Menyikapi kondisi tersebut, masyarakat meminta aparat penegak hukum bersama instansi terkait segera melakukan inspeksi lapangan untuk memastikan legalitas kegiatan tersebut. Apabila ditemukan pelanggaran, warga mendesak agar aktivitas dihentikan, alat berat diamankan, serta seluruh pihak yang bertanggung jawab diproses sesuai ketentuan hukum yang berlaku.
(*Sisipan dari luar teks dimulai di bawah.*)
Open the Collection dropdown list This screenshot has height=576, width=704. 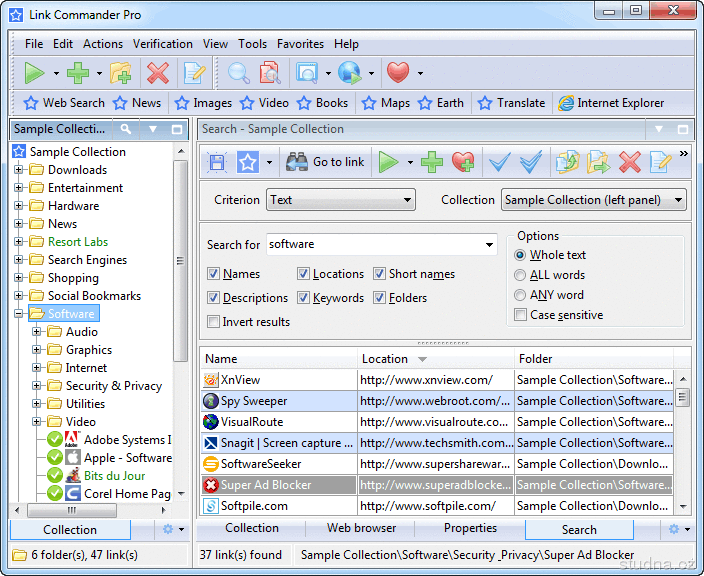(x=593, y=200)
Selain penegakan hukum, masyarakat juga meminta pemerintah mewajibkan pihak yang terbukti melakukan kegiatan ilegal untuk memulihkan kerusakan lingkungan yang ditimbulkan. Mereka menegaskan langkah cepat diperlukan agar kerusakan tidak semakin meluas dan potensi bencana dapat dicegah sejak dini.
Hingga berita ini ditulis, belum diperoleh keterangan resmi dari instansi berwenang maupun pihak yang mengoperasikan alat berat terkait status perizinan aktivitas tersebut.(Ak)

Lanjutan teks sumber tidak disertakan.